Il ruolo della pandemia

La rete «764» nasce nel 2021 proprio su Discord, durante la pandemia, per iniziativa del minorenne Bradley Cadenhead. Il nome deriva dalle prime cifre del codice postale di Stephenville, in Texas, dove viveva.

Inizialmente, nei canali del gruppo circolavano contenuti legati allo sfruttamento e all’estorsione online di minori (sextortion). Ma rapidamente il fenomeno ha assunto contorni più gravi, includendo violenze esplicite e istigazione ad atti estremi.

L’Fbi ha scoperto che il gruppo utilizzava la coercizione e la manipolazione per spingere le vittime ad autolesionismo, abuso di sostanze e, in alcuni casi, atti suicidari o violenti.

Negli anni successivi, l’escalation: aggressioni casuali, piani di attacchi e tentativi di emulazione diffusi tra diversi Paesi, dagli Stati Uniti all’Europa. Anche in Italia, nel febbraio 2025, un quindicenne è stato arrestato con accuse legate al terrorismo.

Entrambi i fenomeni sono originati da un gruppo precedente, noto come l’Ordine dei Nove angoli (O9A), nato nel Regno Unito e ora considerato dissolti. Ma i riferimenti ad esso continuano a proliferare nella rete: il tredicenne di Bergamo aveva postato una serie di immagini con chiaro riferimento a questa setta, anch’essa con richiami satanisti, neopagani e nazisti.

Il caso di Bolzano

In molti non se lo ricordano, perché l’aspirante giovane terrorista è stato fermato in tempo dalla polizia. Il 15 febbraio 2025 è stato arrestato a Bolzano un quindicenne con le pesanti accuse di associazione con finalità di terrorismo, fabbricazione e utilizzo di ordigni esplosivi, porto abusivo d’armi, danneggiamento aggravato, detenzione e diffusione di materiale pedopornografico. Molto attivo sui canali Telegram, si era unito a una rete i cui membri stavano pianificando un’azione terroristica durante quella che loro definivano la «Settimana del terrore». Secondo la polizia, il giovanissimo era in una fase molto avanzata del piano: aveva già scelto già il luogo dove compiere l’omicidio, un impianto sportivo della provincia dove aveva riprodotto i simboli della setta sui muri e sui veicoli.

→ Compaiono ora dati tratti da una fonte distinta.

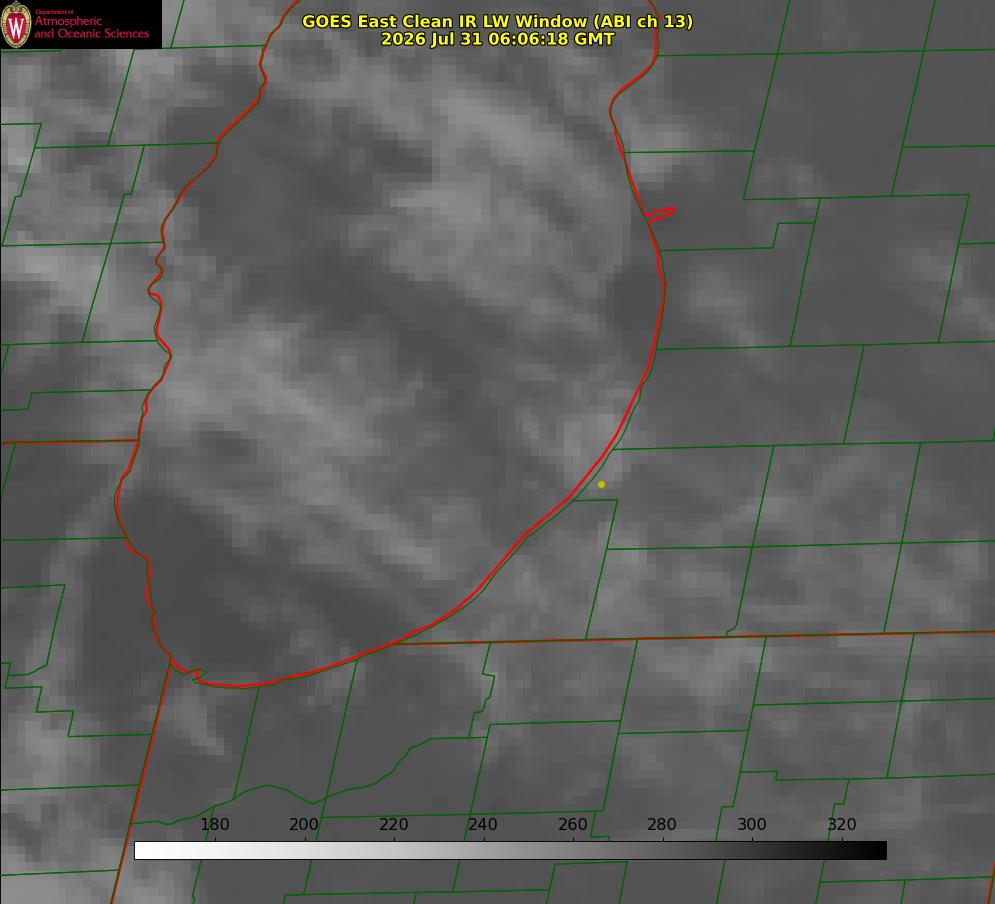This screenshot has height=904, width=995.
Task: Click the 220 temperature label
Action: [393, 824]
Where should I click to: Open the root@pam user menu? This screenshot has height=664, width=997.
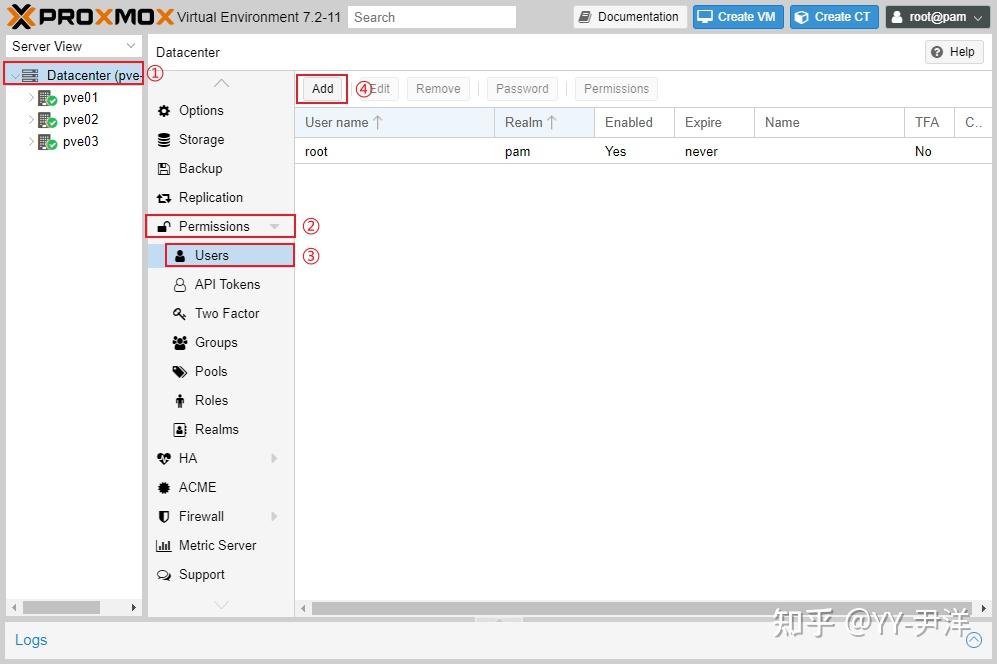click(x=936, y=16)
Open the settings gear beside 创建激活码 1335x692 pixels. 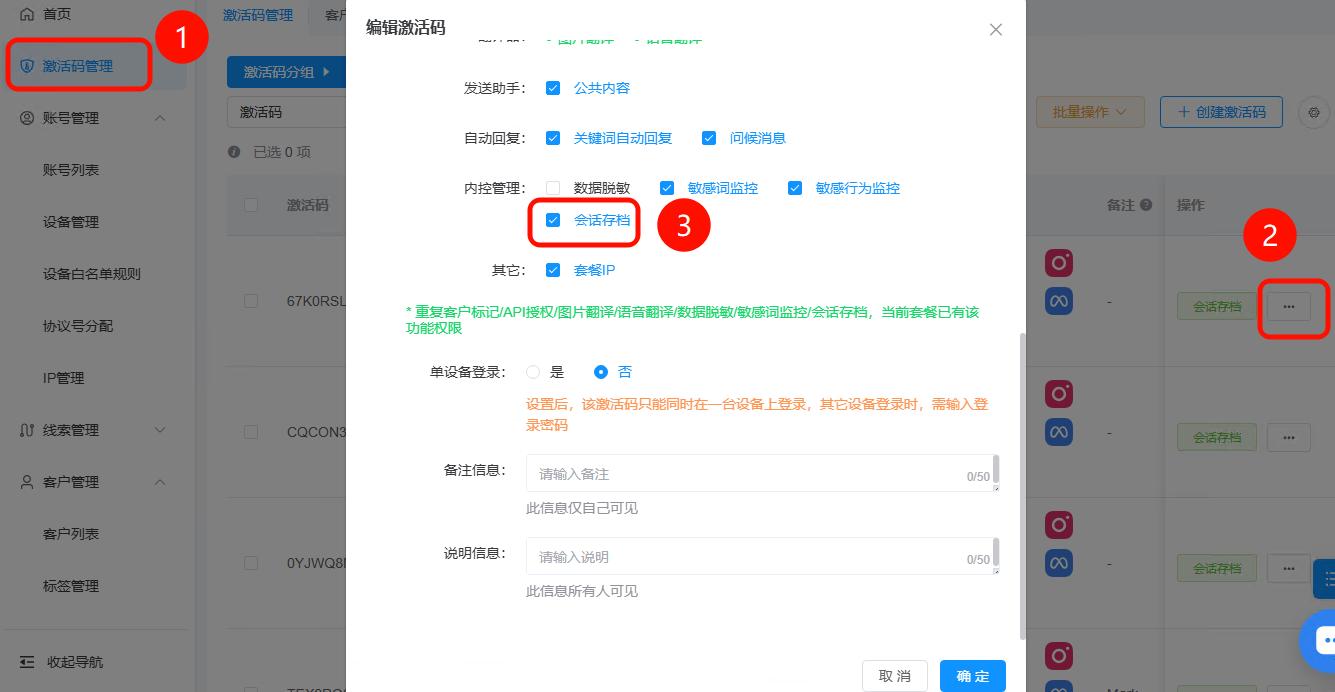(1313, 112)
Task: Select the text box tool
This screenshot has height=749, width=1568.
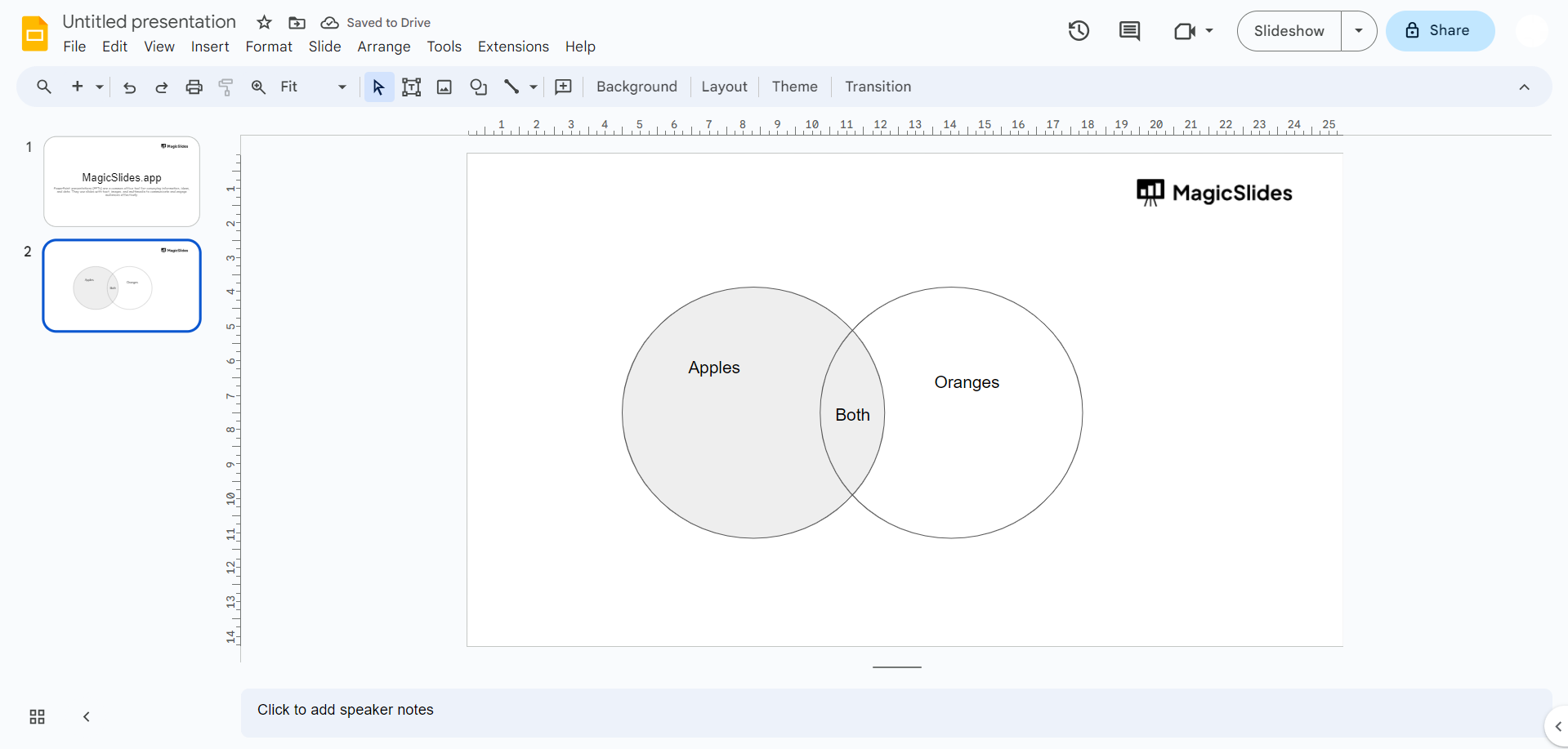Action: tap(412, 87)
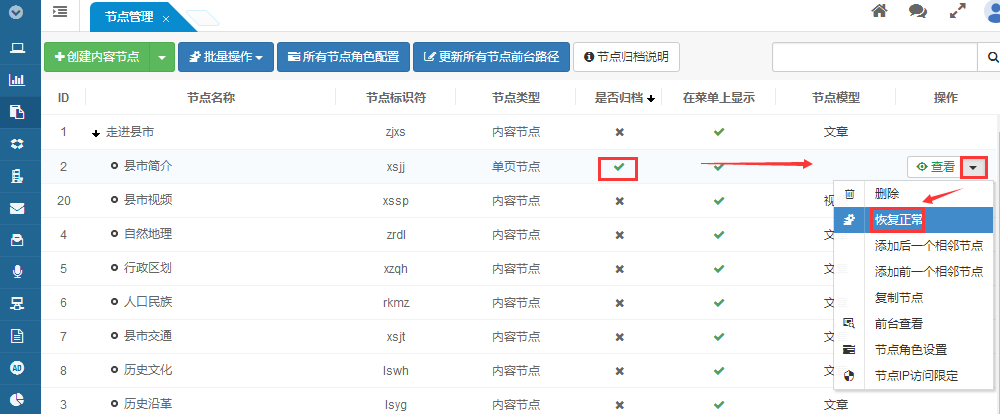This screenshot has height=414, width=1000.
Task: Toggle archived checkmark for 县市简介 row
Action: (x=619, y=167)
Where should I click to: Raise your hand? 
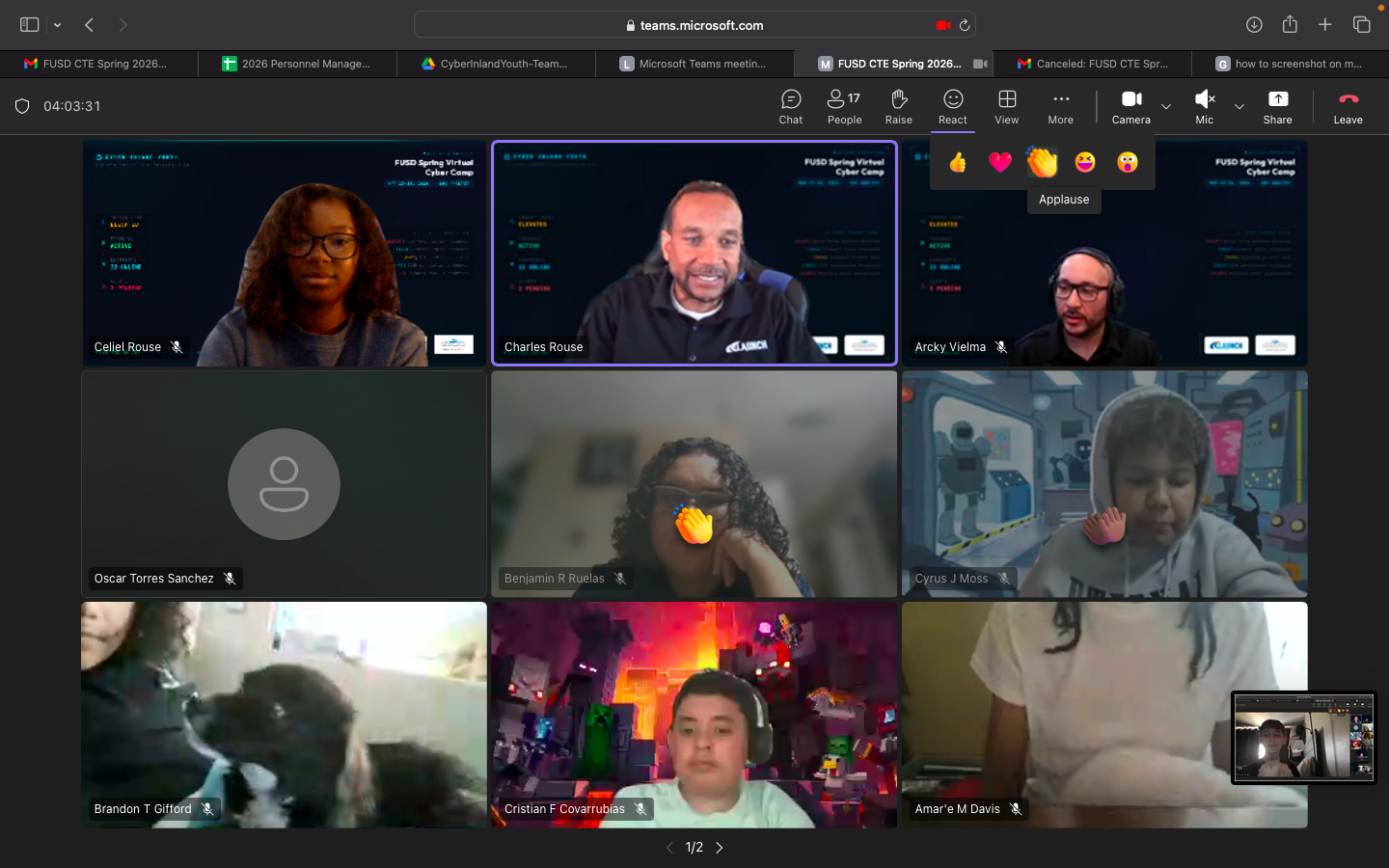pos(898,106)
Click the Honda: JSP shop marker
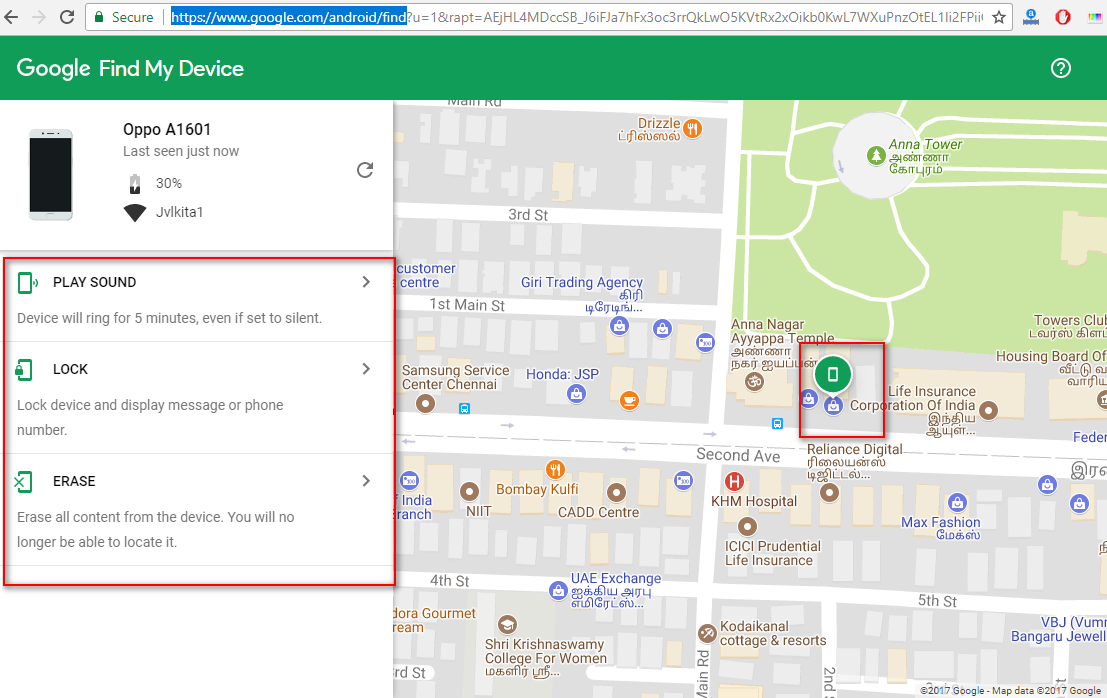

Le indagini della sezione antiterrorismo della questura di Bolzano hanno fatto emergere come il quindicenne altoatesino fosse in contatto da almeno un anno proprio con il gruppo «764» attraverso canali Telegram.

Sono pentito

Un mese fa la prima udienza che lo vede imputato, in quanto maggiore di 14 anni, al tribunale dei minorenni di Bolzano. Assistito dall’avvocato Karl Schwienbacher, il quindicenne ha spiegato di essersi «auto-indottrinato» sul web.

«Il ragazzo — ha dichiarato il difensore— è pentito, continua a ribadire il suo definitivo ravvedimento e ritorno a una vita normaleha avuto anche un incontro con sua madre. Ora la cosa importante è quella di evitare un’eventuale ricadutadel ragazzo nei pericolosi rapporti che aveva in precedenza. Lui si dice molto contento della struttura in cui si trova e speriamo che questo possa portare al suo definitivo reinserimento nella società civile. Sono fiducioso — prosegue il legale — che in futuro riesca a trovare la sua strada». Il giovane ha ancheringraziato la polizia per averlo fermato prima di compiere un delitto.